We move on in life - whether it indicates moving forward is a moot point. What does linger is what we leave behind. Sometimes as a place stuck in a time-wrap, sometimes merely reluctant to find new beats, happy in its anachronisms. Sometimes as people, who are happy to remain what they are, tiny dreams ensconced in comfortable immobility. And that is a choice to be happy in one’s own quiddities, within one’s particularities.
And who are we to judge, just because we have found different dreams, racier trajectories, more informed choices. If finally what we as human beings seek is serenity and fulfilment, how do we even know whether that is there in the places and people we have left behind?
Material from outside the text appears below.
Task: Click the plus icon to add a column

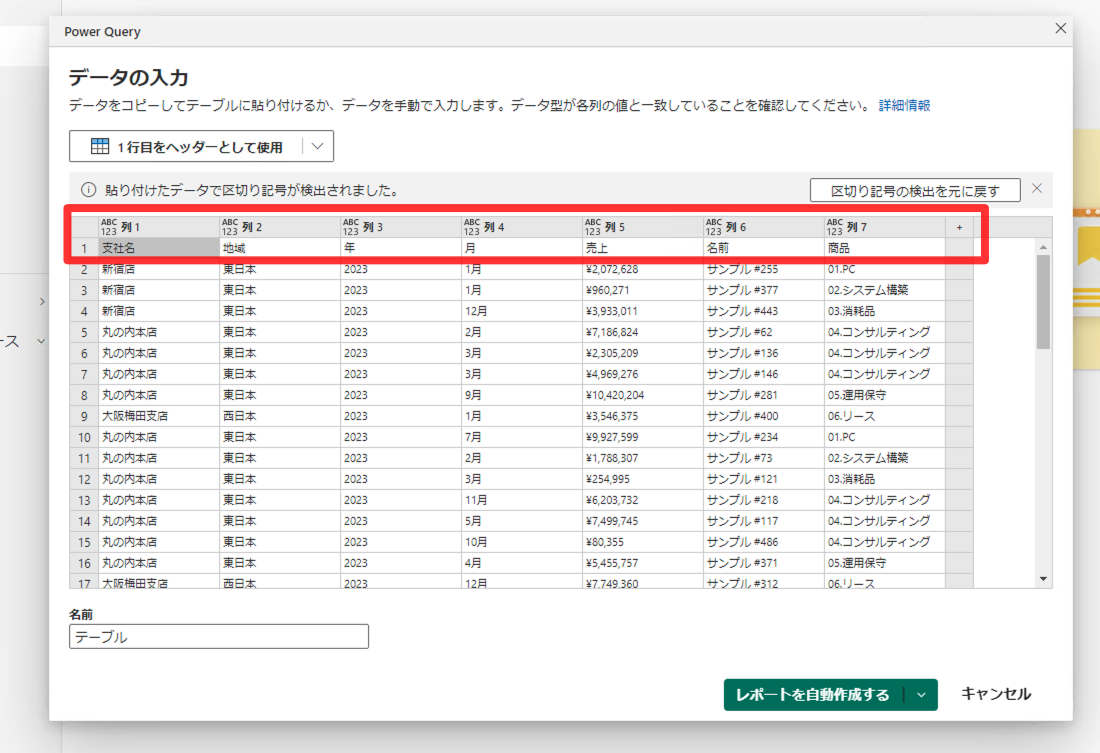Action: (959, 227)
In our desire to know ourselves better, it is often a good idea to haul ourselves back to our roots, and then just sit back and see ourselves implode, explode, sink or float. If nothing else, we will get to know ourselves better.
The poem
Everything is solid but abandoned.
The sand is hard like burnished steel,
and trees are like overgrown cacti, splaying
out their arms in a silent scream for help.
Dhundlod Public School says the signboard,
an anomaly for a building which should have
paan-chewing clerks of a government building,
instead spewing out children like a sand-storm.
And for a while the road has the scattered rain of screams and chatter.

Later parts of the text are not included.